During the first quarter of 2025, the Company did not repurchase any shares of its common stock. As of March 31, 2025, the Company had 32.5 million unrestricted shares outstanding and $40.5 million remaining for share repurchase.
As of March 31, 2025, the Company had $80.7 million in cash and cash equivalents with no debt outstanding. There were no borrowings drawn under its revolving senior secured asset-based credit facility (ABL). As of March 31, 2025, borrowing base availability under the ABL was $148.4 million, with $133.5 million of availability net of $14.9 million of letters of credit.
CONFERENCE CALL
As previously disclosed, on December 3, 2024, the Company entered into a merger agreement with Aya Healthcare, Inc. and certain of its subsidiaries (Aya Merger, and such agreement, the Merger Agreement). In light of the pending transaction, the Company will not host an earnings conference call to review first quarter 2025 financial results, nor will it provide forward-looking guidance. This press release is also posted on the Company’s website at ir.crosscountry.com.
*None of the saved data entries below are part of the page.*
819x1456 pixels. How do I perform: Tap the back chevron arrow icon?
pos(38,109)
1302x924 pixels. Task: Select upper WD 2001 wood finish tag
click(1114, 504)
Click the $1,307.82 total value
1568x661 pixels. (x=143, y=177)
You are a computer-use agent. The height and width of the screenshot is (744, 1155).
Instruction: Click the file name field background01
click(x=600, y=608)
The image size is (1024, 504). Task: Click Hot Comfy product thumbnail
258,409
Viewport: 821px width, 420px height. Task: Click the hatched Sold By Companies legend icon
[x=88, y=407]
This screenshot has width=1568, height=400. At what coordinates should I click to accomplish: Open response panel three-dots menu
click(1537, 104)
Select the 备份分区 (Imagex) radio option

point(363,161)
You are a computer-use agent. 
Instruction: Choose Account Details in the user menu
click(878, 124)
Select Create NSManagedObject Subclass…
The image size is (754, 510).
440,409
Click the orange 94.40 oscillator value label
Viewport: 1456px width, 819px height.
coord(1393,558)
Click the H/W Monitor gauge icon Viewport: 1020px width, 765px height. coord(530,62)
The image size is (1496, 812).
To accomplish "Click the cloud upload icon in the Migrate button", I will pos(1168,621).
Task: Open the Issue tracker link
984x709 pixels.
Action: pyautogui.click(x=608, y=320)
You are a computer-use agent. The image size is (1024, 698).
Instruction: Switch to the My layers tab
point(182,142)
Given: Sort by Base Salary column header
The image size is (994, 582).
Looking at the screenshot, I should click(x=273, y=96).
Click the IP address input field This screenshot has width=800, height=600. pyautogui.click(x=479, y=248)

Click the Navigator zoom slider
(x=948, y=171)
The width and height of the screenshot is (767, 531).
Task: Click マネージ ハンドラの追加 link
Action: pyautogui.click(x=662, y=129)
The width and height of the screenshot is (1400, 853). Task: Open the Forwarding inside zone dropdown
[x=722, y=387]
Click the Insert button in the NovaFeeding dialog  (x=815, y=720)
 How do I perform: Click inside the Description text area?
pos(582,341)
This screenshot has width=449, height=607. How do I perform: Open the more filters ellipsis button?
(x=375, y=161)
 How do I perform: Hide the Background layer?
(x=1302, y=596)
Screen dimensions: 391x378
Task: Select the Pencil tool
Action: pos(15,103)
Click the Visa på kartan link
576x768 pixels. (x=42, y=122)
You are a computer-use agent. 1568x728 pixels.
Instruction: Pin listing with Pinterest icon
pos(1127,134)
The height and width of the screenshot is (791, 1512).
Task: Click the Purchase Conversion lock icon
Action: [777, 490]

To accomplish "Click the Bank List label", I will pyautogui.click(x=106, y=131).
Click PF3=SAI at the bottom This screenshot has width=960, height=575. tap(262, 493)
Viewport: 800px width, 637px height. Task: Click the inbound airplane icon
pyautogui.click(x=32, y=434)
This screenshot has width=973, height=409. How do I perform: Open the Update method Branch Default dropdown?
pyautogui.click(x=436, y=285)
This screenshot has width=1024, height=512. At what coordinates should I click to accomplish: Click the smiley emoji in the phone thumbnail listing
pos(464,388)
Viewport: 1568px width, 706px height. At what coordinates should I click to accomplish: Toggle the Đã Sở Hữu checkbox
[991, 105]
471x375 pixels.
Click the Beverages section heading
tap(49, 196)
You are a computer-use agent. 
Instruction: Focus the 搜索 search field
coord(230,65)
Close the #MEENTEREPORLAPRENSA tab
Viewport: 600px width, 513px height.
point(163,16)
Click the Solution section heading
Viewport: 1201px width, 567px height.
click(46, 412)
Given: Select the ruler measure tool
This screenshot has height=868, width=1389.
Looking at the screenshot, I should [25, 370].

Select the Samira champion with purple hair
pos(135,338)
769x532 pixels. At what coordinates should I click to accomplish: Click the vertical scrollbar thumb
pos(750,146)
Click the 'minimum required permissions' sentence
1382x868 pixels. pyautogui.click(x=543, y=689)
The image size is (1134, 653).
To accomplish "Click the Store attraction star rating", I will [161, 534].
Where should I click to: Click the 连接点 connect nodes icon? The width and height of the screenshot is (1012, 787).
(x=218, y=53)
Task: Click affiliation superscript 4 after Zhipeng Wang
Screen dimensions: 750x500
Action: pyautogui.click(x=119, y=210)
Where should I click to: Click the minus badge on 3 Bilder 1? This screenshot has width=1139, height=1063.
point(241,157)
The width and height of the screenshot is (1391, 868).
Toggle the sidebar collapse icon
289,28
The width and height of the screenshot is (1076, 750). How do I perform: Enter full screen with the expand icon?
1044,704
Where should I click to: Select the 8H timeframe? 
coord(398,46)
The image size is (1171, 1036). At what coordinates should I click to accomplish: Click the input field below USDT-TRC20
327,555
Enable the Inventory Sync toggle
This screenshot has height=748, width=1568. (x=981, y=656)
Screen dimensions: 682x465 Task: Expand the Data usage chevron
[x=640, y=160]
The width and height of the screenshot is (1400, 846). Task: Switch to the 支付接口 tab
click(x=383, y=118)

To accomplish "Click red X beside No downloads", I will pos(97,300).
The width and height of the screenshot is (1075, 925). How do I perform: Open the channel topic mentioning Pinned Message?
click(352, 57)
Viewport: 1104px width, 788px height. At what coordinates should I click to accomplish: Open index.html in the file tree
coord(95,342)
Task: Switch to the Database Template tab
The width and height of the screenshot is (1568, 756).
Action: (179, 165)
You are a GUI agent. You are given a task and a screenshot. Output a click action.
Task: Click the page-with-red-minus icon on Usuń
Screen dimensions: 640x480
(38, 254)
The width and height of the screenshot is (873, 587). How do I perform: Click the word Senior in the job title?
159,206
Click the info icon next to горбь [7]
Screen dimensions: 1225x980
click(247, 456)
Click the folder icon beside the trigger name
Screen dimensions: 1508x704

ABOUT CROSS COUNTRY HEALTHCARE
Cross Country Healthcare, Inc. is a market-leading, tech-enabled workforce solutions and advisory firm with 39 years of industry experience and insight. We help clients tackle complex labor-related challenges and achieve high-quality outcomes, while reducing complexity and improving visibility through data-driven insights.
Copies of this and other press releases, information about the Company, as well as information about the Aya Merger, can be accessed online at ir.crosscountry.com. Stockholders and prospective investors can also register to automatically receive the Company’s press releases, filings with the Securities and Exchange Commission (SEC), and other notices by e-mail.
NON-GAAP FINANCIAL MEASURES
This press release and the accompanying financial statement tables reference non-GAAP financial measures, such as gross profit margin, adjusted EBITDA, adjusted EBITDA margin, and adjusted EPS. Such non-GAAP financial measures are provided as additional information and should not be considered substitutes for, or superior to, financial measures calculated in accordance with GAAP. Such non-GAAP financial measures are provided for consistency and comparability to prior year results; furthermore, management believes such non-GAAP financial measures are useful to investors when evaluating the Company’s performance, as such non-GAAP financial measures exclude certain items that management believes are not indicative of the Company’s future operating performance. Pro forma measures, if applicable, are adjusted to include the results of our acquisitions, and exclude the results of divestments, as if the transactions occurred in the beginning of the periods mentioned. Such non-GAAP financial measures may differ materially from the non-GAAP financial measures used by other companies. The financial statement tables that accompany this press release include a reconciliation of each non-GAAP financial measure to the most directly comparable GAAP financial measure and a more detailed discussion of each financial measure; as such, the financial statement tables should be read in conjunction with the presentation of these non-GAAP financial measures.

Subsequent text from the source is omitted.